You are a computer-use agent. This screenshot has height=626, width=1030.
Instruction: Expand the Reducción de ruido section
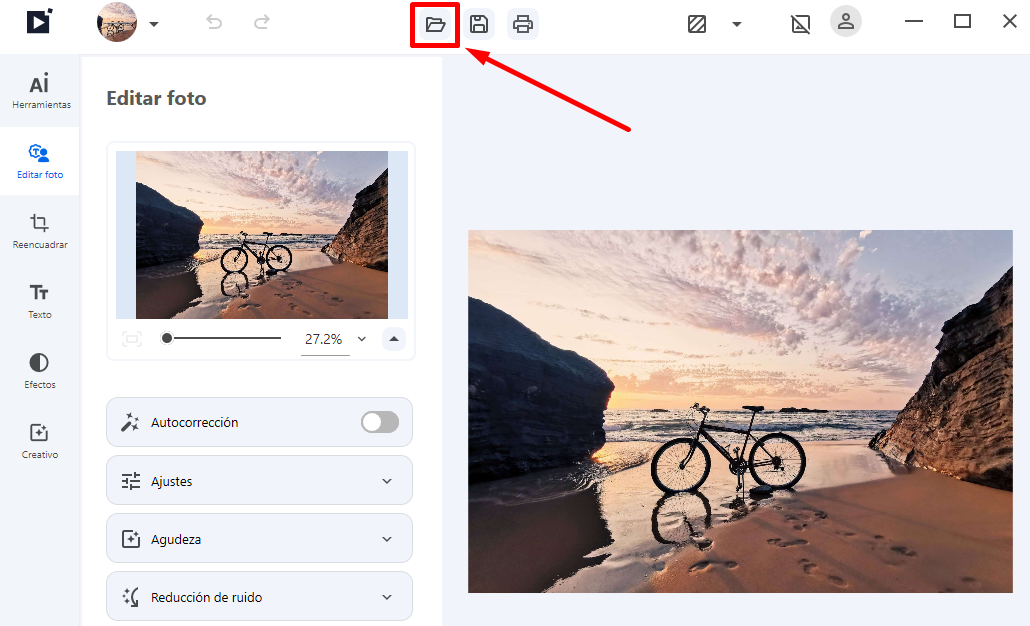(x=259, y=596)
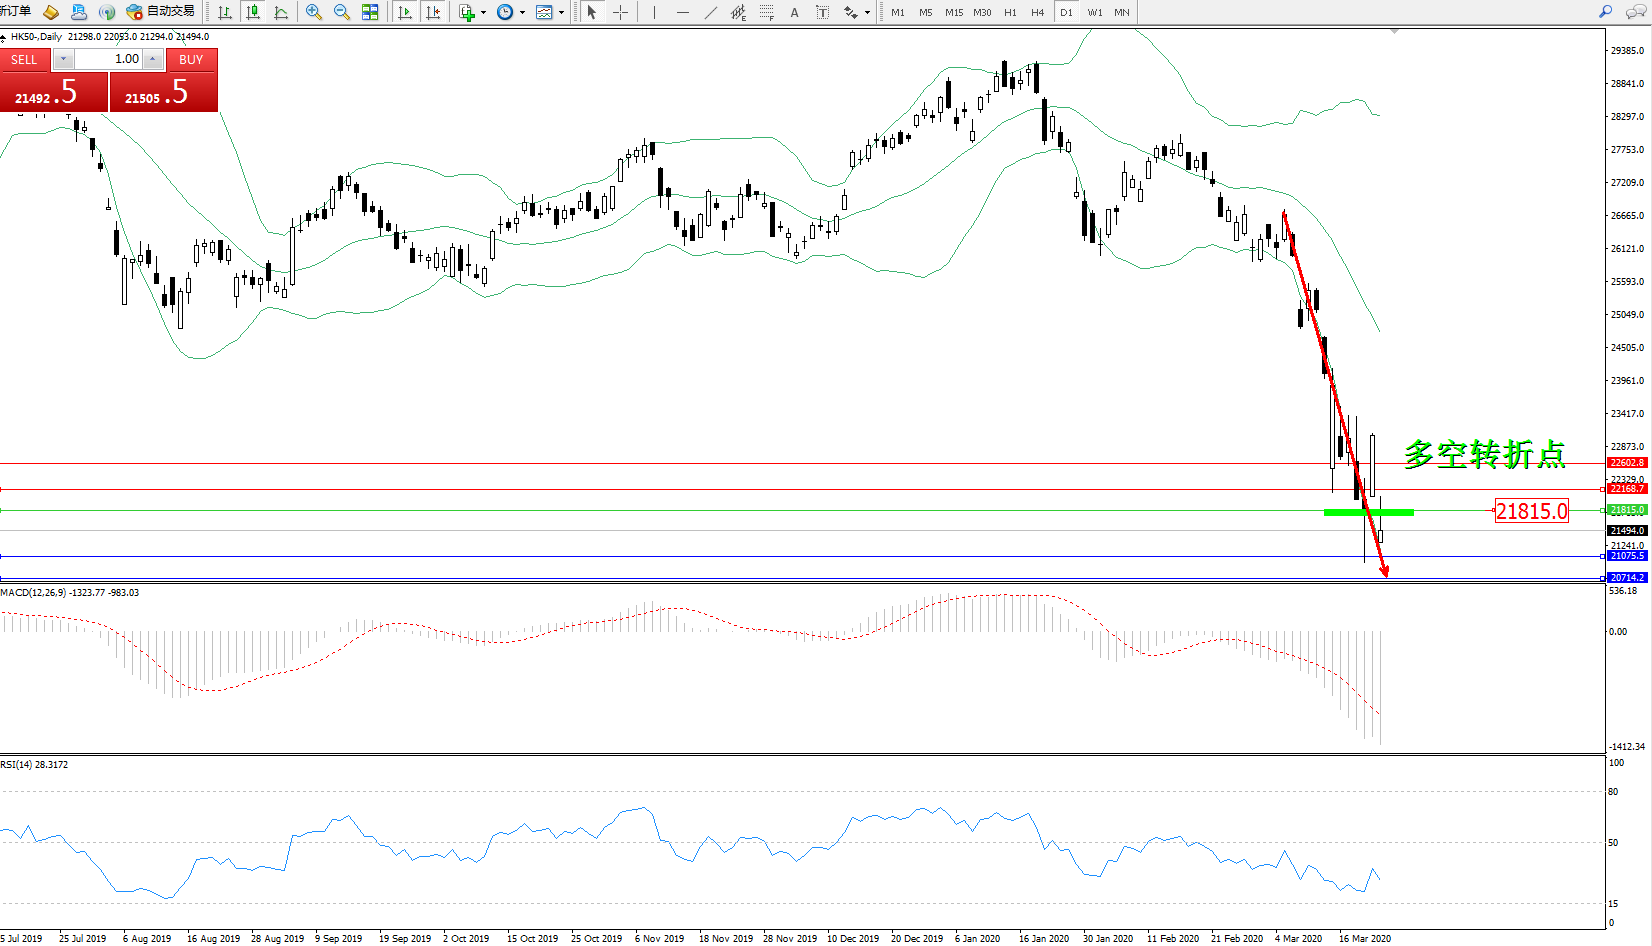Zoom out of the chart
This screenshot has height=946, width=1652.
click(342, 12)
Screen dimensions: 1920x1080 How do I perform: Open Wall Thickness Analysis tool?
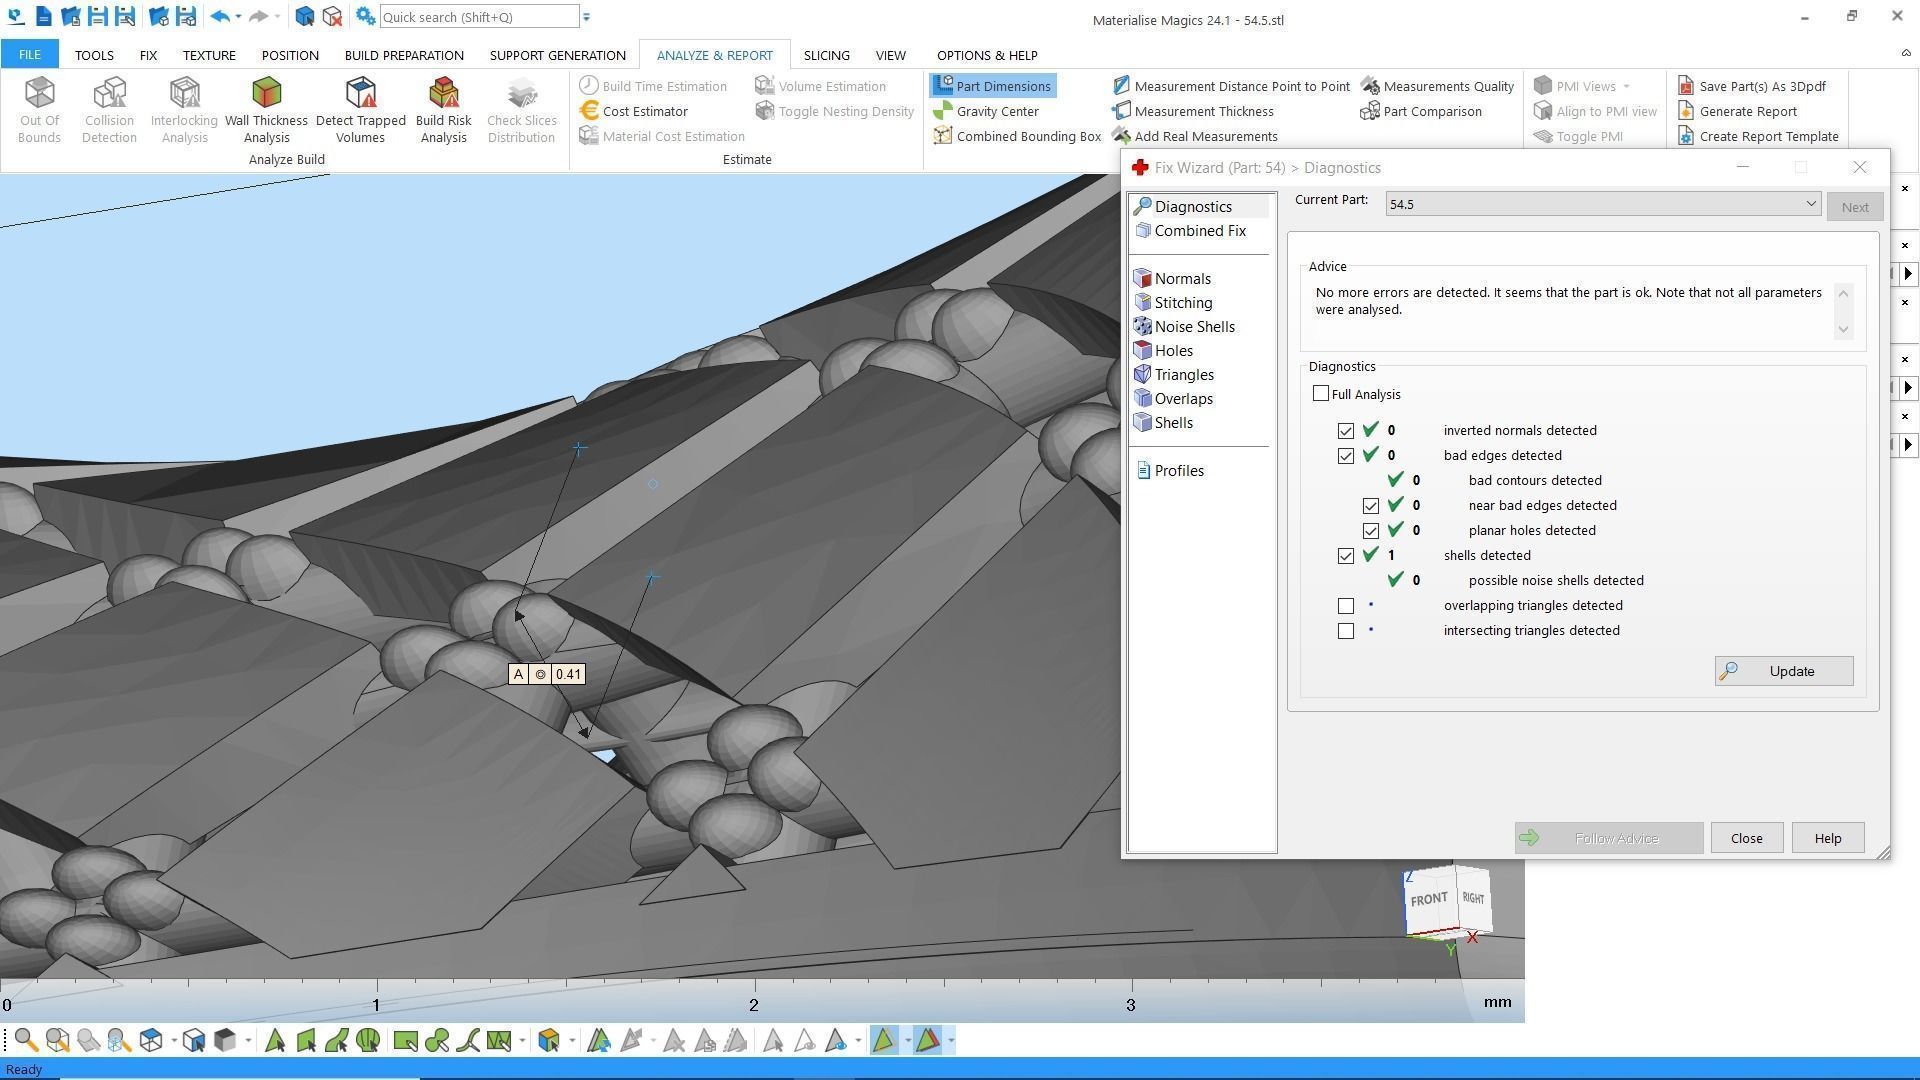(x=266, y=108)
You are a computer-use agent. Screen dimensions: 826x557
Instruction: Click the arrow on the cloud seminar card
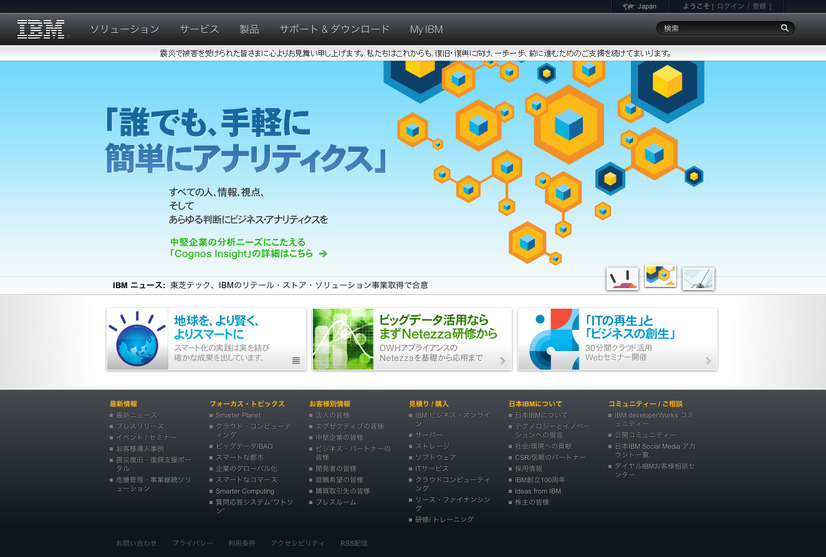pyautogui.click(x=707, y=360)
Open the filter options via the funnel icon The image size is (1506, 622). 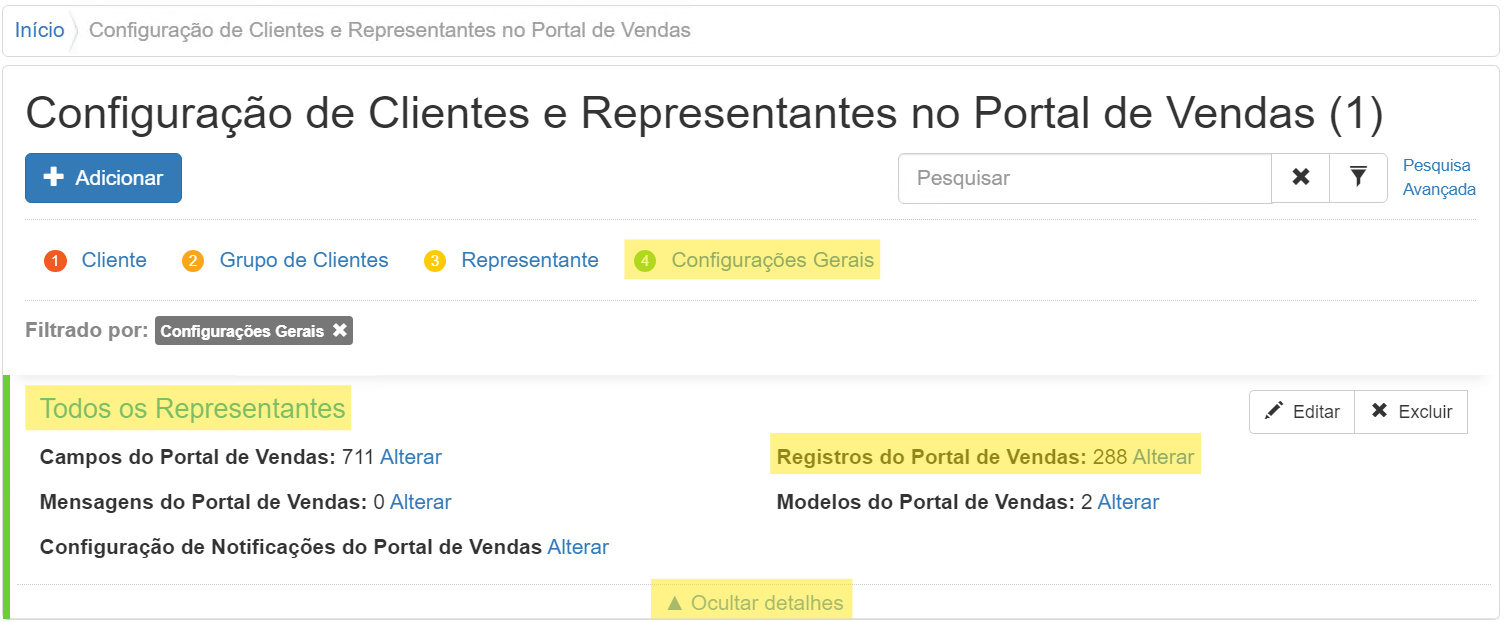(x=1358, y=177)
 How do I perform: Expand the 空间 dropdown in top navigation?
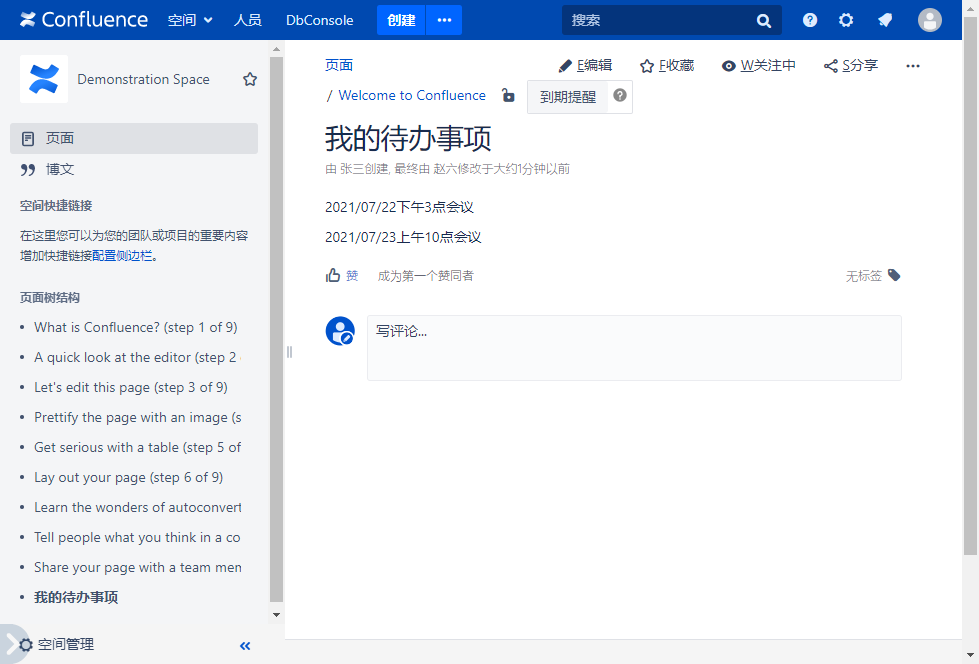pyautogui.click(x=190, y=20)
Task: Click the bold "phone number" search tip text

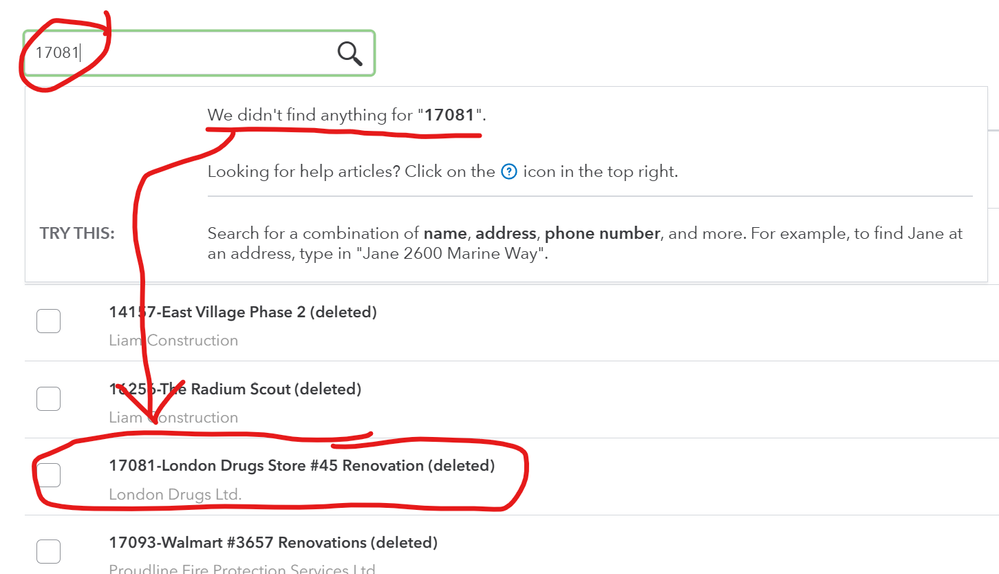Action: pyautogui.click(x=602, y=233)
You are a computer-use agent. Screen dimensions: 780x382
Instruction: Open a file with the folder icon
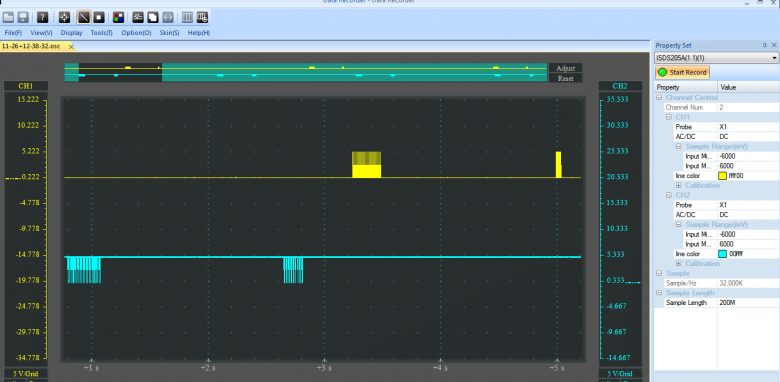pyautogui.click(x=7, y=17)
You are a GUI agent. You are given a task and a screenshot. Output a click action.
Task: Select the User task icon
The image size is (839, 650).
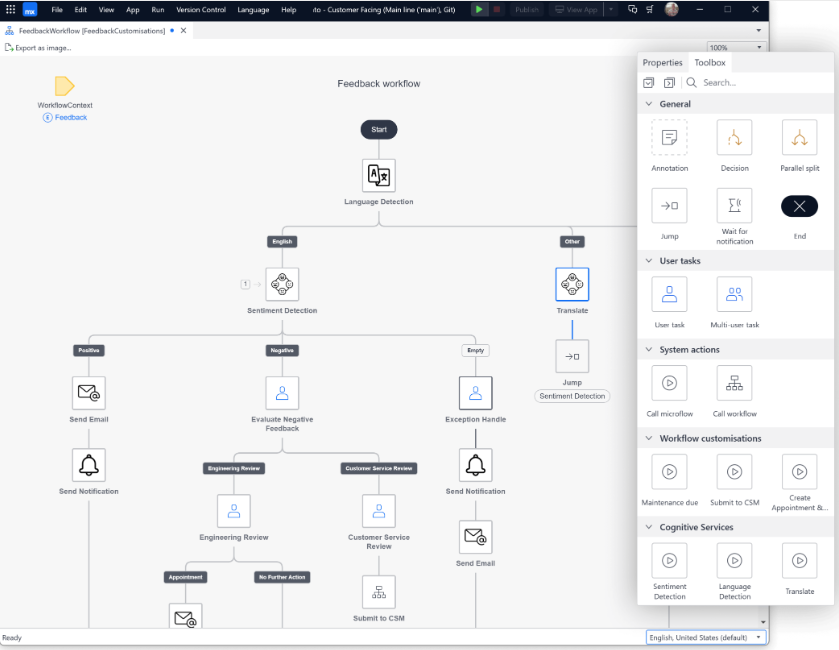point(668,295)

^^^^^^^^^^^^^^^^

> [Stated goal]:
Could you quote the lines from the beginning of the records through the line containing "click(342, 12)", including that line, and leave the pictures out?

> [Exercise answer]:
You are a computer-use agent. This screenshot has height=626, width=1030.
Instruction: Expand the Reducción de ruido section
(x=259, y=596)
Zoom out of the chart
This screenshot has height=946, width=1652.
click(342, 12)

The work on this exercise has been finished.